The Release Period input (Figure 1 red box) specifies the amount of time in months that your reads will remain private. This means that assemblies and annotation files cannot be downloaded by others unless you give them permission.

If you want to make your genome/s private you need to alert the “Release Period” input and set the number of months which you want to keep the genome/s private (up to 12 months).

Uploading Reads

Once the metadata has been submitted, you will be taken to the Uploaded Reads tab and information about read status will be shown the left hand table (red box in Figure 3)


figure11.png

Figure 3 Uploading Reads


Read status can be one of Four values:
  • Awaiting Upload - metadata has been added but the read has not been uploaded
  • Local Upload - The read has been found on the local file system and is ready to uploaded
  • Uploaded - The read has been uploaded but has not been processed, usually this is because the second read in the pair is absent
  • Processing - The read has been uploaded and is being assembled

If you clicked on a file in a file dialog, the status will be Local Upload, however if you loaded the name in a file or typed the name in the file dialog, the status will be Awaiting Upload. There are two ways to find the files on you local system

  • Click the Add Directory button (blue box in Figure 3). A file chooser should then appear. In some browsers, you can just select the folder where the files reside, in others you have to select all the individual files that you want.
  • Drag and Drop Files onto the right hand area of the page

Once the files have been located they should appear on the right hand of the screen with the status ‘pending’ and the Start Upload button will initiate the transfer.

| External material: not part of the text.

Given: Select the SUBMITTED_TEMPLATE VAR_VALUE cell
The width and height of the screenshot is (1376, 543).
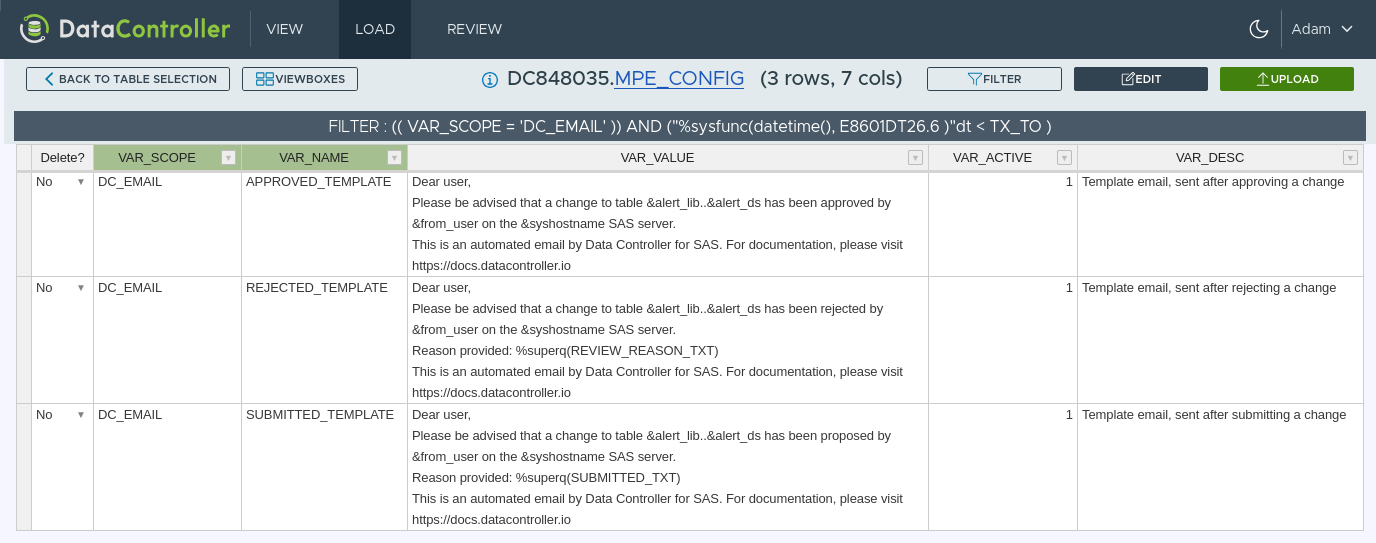Looking at the screenshot, I should coord(667,467).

Bars which show the progress of each upload are displayed, as well as a bar which displays overall progress. You need to remain on the page until all the reads are uploaded. However, if the there is a loss in connectivity or another interruption, you can simply refresh the page and upload any remaining reads. Note Due to security restrictions, if you refresh or return the page you will have re-associate your reads by either the Add Directory button or by Drag and Drop.

If want to delete the metadata that you have uploaded, select the rows you want to delete (shift + click to select multiple reads) and right click > ‘Delete Selected Row’ . You cannot delete rows associated with reads that are already being being processed.

Associate New Reads with an Existing Strain

I your assembly failed QC, or you have better quality reads for a strain that you previously uploaded into EnteroBase, then you have two options.

  1. You can enter the metadata again specifying the same strain name but different read files (obviously). The strain record will also be updated by any new/changed metadata that you add
  2. On the Main Search page, in the right hand grid, right click on the assembly that you own and select ‘Associate New Reads’. Enter the names of the new read files in the dialog and press submit. These reads can then be uploaded by going to the Upload Page (see above) in the normal way.

Trouble Shooting

If your reads have successfully uploaded, you can check they are being assembled by going to the My Jobs page. If there are no jobs displayed here, go back to the the Upload Reads tab of the upload page and check whether the status is Awaiting Upload - If so the reads have not been uploaded and you need to retry uploading them If after you have associated local files (by clicking Add Directory or drag and drop) they do not appear on the right hand of the page, then check that the names of the files in the left hand table exactly match the ones you are trying to associate.